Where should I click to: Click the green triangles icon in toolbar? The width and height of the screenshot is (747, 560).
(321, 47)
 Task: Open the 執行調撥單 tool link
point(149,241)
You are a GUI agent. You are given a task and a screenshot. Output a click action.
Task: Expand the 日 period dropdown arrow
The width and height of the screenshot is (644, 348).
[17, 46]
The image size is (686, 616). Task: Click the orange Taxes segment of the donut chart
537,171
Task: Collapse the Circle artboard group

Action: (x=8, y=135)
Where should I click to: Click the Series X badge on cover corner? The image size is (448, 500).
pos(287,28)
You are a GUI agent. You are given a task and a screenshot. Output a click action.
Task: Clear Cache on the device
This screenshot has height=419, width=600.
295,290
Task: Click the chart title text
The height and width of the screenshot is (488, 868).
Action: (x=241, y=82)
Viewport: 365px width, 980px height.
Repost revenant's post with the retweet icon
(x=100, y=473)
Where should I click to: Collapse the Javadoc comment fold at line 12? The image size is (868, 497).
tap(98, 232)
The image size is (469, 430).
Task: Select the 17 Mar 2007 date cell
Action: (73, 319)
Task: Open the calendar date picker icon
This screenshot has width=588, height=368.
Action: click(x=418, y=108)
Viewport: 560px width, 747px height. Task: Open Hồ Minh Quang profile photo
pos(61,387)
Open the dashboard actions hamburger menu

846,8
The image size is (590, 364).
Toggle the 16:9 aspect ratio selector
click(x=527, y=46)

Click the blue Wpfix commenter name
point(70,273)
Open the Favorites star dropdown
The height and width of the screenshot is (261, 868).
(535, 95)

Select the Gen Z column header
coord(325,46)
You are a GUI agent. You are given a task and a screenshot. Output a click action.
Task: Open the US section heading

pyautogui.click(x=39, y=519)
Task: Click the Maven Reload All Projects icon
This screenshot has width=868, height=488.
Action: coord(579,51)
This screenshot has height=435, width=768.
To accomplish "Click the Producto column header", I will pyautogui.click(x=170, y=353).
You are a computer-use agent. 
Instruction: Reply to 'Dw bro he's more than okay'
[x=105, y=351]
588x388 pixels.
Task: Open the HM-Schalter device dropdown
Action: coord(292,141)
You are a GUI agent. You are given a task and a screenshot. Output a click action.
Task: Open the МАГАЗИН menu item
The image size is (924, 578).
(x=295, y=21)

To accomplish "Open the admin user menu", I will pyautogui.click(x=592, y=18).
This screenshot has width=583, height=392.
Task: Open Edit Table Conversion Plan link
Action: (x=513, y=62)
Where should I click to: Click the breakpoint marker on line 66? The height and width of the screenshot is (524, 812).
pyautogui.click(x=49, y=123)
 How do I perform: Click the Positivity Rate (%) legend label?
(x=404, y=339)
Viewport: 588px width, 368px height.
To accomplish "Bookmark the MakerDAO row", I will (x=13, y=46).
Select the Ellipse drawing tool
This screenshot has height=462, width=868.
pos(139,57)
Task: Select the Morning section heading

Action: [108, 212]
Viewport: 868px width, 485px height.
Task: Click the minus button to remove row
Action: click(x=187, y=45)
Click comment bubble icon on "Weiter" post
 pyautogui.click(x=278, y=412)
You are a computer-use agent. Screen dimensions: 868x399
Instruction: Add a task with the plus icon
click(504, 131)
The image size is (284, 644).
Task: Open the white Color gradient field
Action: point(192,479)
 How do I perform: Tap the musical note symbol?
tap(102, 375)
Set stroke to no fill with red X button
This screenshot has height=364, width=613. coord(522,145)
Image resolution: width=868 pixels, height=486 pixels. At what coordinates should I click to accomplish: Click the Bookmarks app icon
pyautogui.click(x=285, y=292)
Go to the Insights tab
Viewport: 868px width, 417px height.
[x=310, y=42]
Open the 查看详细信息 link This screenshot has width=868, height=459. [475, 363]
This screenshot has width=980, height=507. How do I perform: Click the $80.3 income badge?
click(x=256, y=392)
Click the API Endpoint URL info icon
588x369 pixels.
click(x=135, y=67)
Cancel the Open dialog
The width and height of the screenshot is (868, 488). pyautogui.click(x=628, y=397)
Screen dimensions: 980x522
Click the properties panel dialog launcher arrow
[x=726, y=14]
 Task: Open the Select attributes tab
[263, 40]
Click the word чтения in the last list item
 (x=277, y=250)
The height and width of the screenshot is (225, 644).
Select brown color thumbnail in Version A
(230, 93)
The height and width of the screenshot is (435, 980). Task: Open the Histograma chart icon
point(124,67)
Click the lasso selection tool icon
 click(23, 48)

+ + + + +

» Short problem
Can you copy out, unchanged, the stretch of the listing from its first line through the line containing "pyautogui.click(x=39, y=519)", with both of those lines included?

» Expected answer
Where should I click to: Click the green triangles icon in toolbar? The width and height of the screenshot is (747, 560).
(321, 47)
 Task: Open the 執行調撥單 tool link
point(149,241)
You are a GUI agent. You are given a task and a screenshot. Output a click action.
Task: Expand the 日 period dropdown arrow
The width and height of the screenshot is (644, 348).
[17, 46]
The image size is (686, 616). Task: Click the orange Taxes segment of the donut chart
537,171
Task: Collapse the Circle artboard group

Action: (x=8, y=135)
Where should I click to: Click the Series X badge on cover corner? The image size is (448, 500).
pos(287,28)
You are a GUI agent. You are given a task and a screenshot. Output a click action.
Task: Clear Cache on the device
This screenshot has height=419, width=600.
295,290
Task: Click the chart title text
The height and width of the screenshot is (488, 868).
Action: (x=241, y=82)
Viewport: 365px width, 980px height.
Repost revenant's post with the retweet icon
(x=100, y=473)
Where should I click to: Collapse the Javadoc comment fold at line 12? The image size is (868, 497).
tap(98, 232)
The image size is (469, 430).
Task: Select the 17 Mar 2007 date cell
Action: (73, 319)
Task: Open the calendar date picker icon
This screenshot has width=588, height=368.
Action: click(x=418, y=108)
Viewport: 560px width, 747px height. Task: Open Hồ Minh Quang profile photo
pos(61,387)
Open the dashboard actions hamburger menu

846,8
The image size is (590, 364).
Toggle the 16:9 aspect ratio selector
click(x=527, y=46)

Click the blue Wpfix commenter name
point(70,273)
Open the Favorites star dropdown
The height and width of the screenshot is (261, 868).
(535, 95)

Select the Gen Z column header
coord(325,46)
You are a GUI agent. You are given a task and a screenshot. Output a click action.
Task: Open the US section heading

pyautogui.click(x=39, y=519)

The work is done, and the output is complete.